Beyond the Skin
Showgirls—a type of entertainment once distinctive to the city which is now a faint whisper of its past. These long-legged beauties in their feathery costumes and towering headdresses were as iconic to Las Vegas as casinos and neon marquees. “Their gorgeous figures and sparkling costumes and alluring personalities created a world-renowned atmosphere of irresistible glamour and excitement,” says Mistinguett, a well-known choreographer, costume designer and show producer. “I wanted to capture that vintage style and talent and bring them back to the stage…”
That’s exactly what Mistinguett did with performances of “Showgirl Follies…Sassy,” and I set out to photograph them. Mistinguett gave me complete access to the dressing room, backstage, rehearsals, and performances. As thrilling as it was to pursue this opportunity, I also felt nervous. I knew I’d have just a short time to connect with the dancers. This project’s success depended on the willingness of the dancers to let me into their inner circle. After I’d started shooting, I was pleasantly surprised at the professionalism of this group. They welcomed me and supported me. They wanted to share with others their private world—particularly their love for dance and their passion to be a showgirl—through my photographs.
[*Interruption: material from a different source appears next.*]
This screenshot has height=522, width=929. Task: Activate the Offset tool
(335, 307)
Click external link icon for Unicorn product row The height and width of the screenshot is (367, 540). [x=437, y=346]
These performers have been trained in multiple forms of dance, including ballet. Though they take their work seriously, they’re not one-dimensional—living just off their ability to kick up their legs. This small cadre of dancers is made up of strong, determined feminists. Many are married; some with children; some have college degrees; some are ballet teachers, choreographers, casino dealers, accountants, … and all of them are women. They all work hard and love to dance.
In the dressing room, I expected to see drama. I saw none of that—only respect, support, and laughter. They changed costumes multiple times during the show. They waited nervously backstage for their turns to perform. They came together as a group. They concentrated, supported one another, and walked on stage with smiles on their faces. They stood tall and did what they love to do: dance.